Woman: Takes some getting used to, but it’s decidedly different. You can’t really believe the Prince is based on a real person from the past, though, can you?
Man: I thought he did come over well, considering how little we know about people from that era.
Woman: We’ll go and see the film, won’t we?
Interviewer: Ingrid Chapman, tell us about this new office block.
Ingrid: It has enormous glass walls, because transparency was paramount in the brief I received from my clients – that gives it an airy, spacious feel inside. The three floors all open onto a cavernous central hall, and this is what’s crucial for me – there are so many reasons for people to meet there : have a coffee, gossip, discuss formal matters in an informal setting. I force them to do these things by locating most of the services they need in this area – toilets,
photocopying, cafe, etc.
Interviewer: Forgive me, but there’ll be company executives listening who are saying,
‘That’s all very well if you’re able to design a brand new building from scratch.’ What would you say to them?
Ingrid: Commission me to come up with a scheme for a replacement, for example? No, seriously, it doesn’t require much, a little creativity, that’s all . Under-used areas can be refurbished, art hung on the walls, that sort of thing. And a questionnaire can be sent to all personnel to get their reactions to any changes you’ve made. Good morale facilitates productivity.
Museum guide: Welcome to the City Museum and Art Gallery.
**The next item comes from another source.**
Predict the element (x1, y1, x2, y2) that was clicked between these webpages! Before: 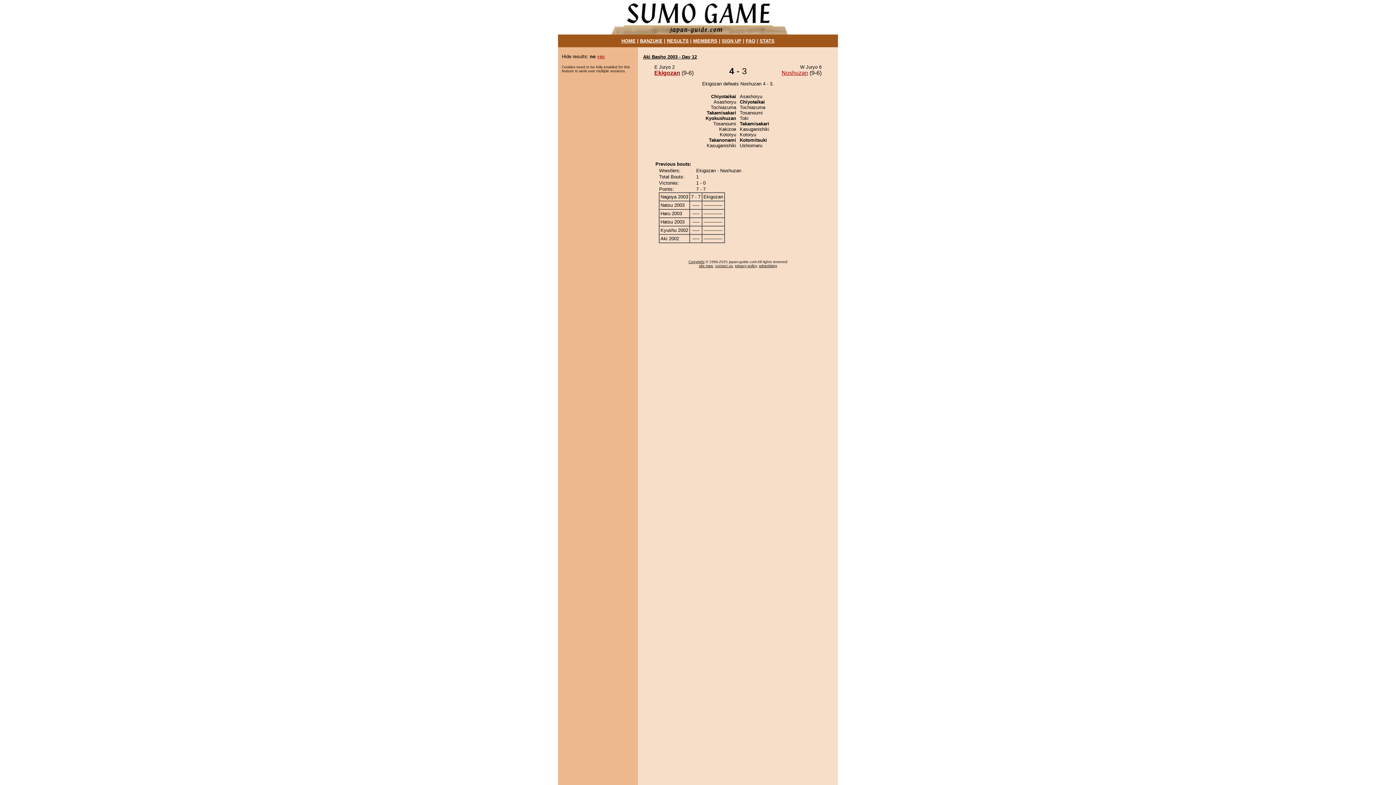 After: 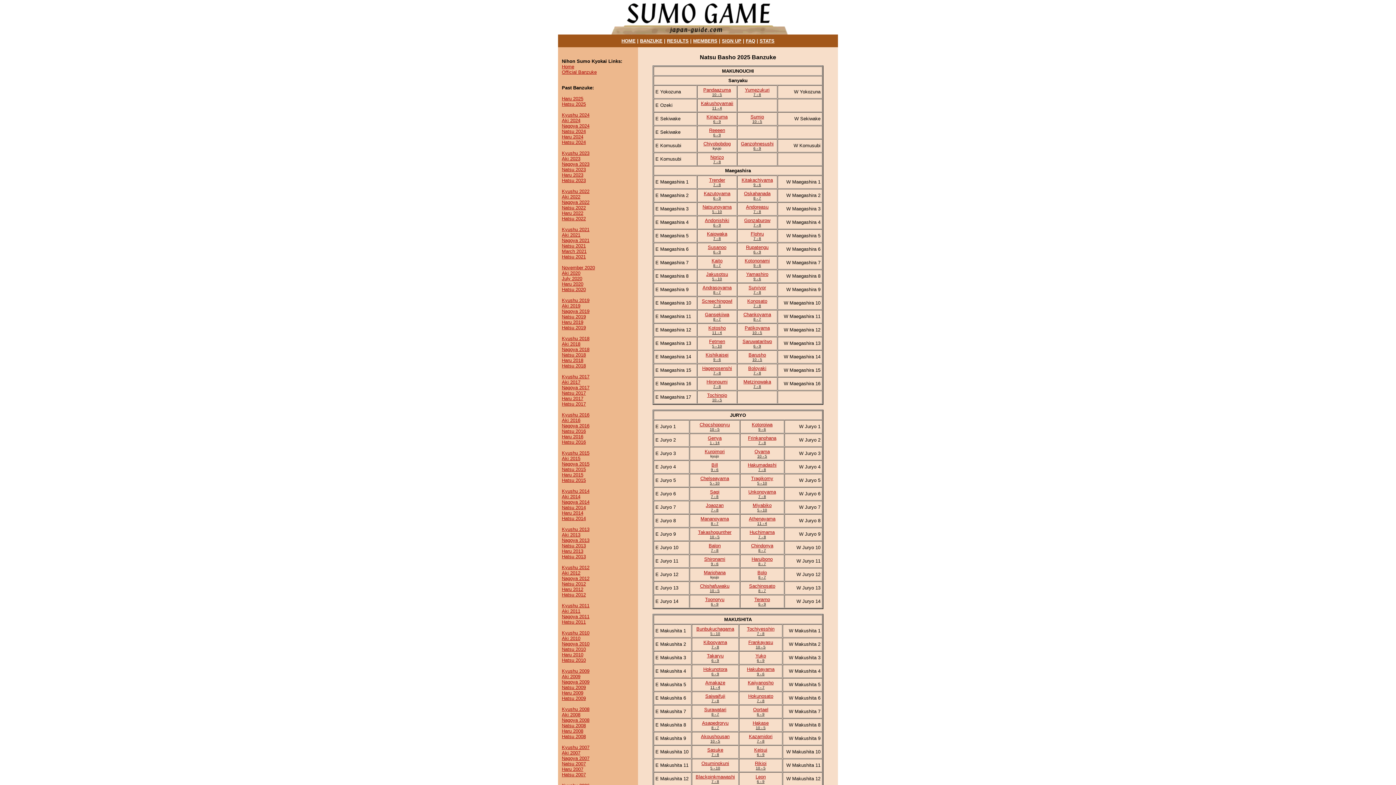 Action: bbox: (640, 38, 662, 43) label: BANZUKE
Before we start our tour, I’d like
to give you a bit of background information about the place itself. The museum was founded in 1849 as a home for the collections built up over the years by the local Cultural Society , and is one of seven museums owned by the city council. Its collections of dinosaurs and mummies are well known, and it also has one of Britain’s top five exhibitions of natural science . Unfortunately, not all areas are open to the public at the moment. In the cellar
storerooms, for example, there are, amongst other things, display cases full of butterflies, and many others full of birds .
Upstairs, there’s a section designed especially for children, for those of you who are interested, where young people can dress up, draw pictures, and find out about the museum at their own pace. It’s called ‘Let’s Interact’ and there’s more noise there than silence , as you might imagine. But we find this to be a successful way of attracting children to museums. Let’s face it, museums in the past have been boring, rather stuffy places for children, and indeed adults,
The picture galleries, which we’ll be visiting later, boast a fine collection of drawings, prints and woodcuts by German artists , and the art collection is arranged thematically, rather than chronologically. The themes we shall see are: colour, light, movement, signs, and symbols.
It’s a bit cold here, I’m afraid. I do apologise for this but, I’m sorry to say, the central heating needs a million-pound refit , which the city can’t afford to undertake at the moment. So, if any of you are millionaires, and feeling generous today, please see me after the tour!
Now, if you will just follow me to the end of the Grand Colonnade, we’ll turn right into the first exhibit room on the ground floor. [pause] Now, this room houses the Rutland Dinosaur. As you can see, it’s three and a half metres high and fourteen metres long, quite an intimidating sight ! This Cetiosaurus, as it’s called, was found in England’s smallest county in 1968. The creature loped across the countryside 175 million years ago, and is the most complete example of the breed discovered to date. Most of the neck, some of the spine and a bit of the tail were found in Rutland; the rest of the tail is polystyrene . For those of you who prefer your dinosaurs on a much more human scale, there is a much smaller 200-million-year-old Pilosaur over there.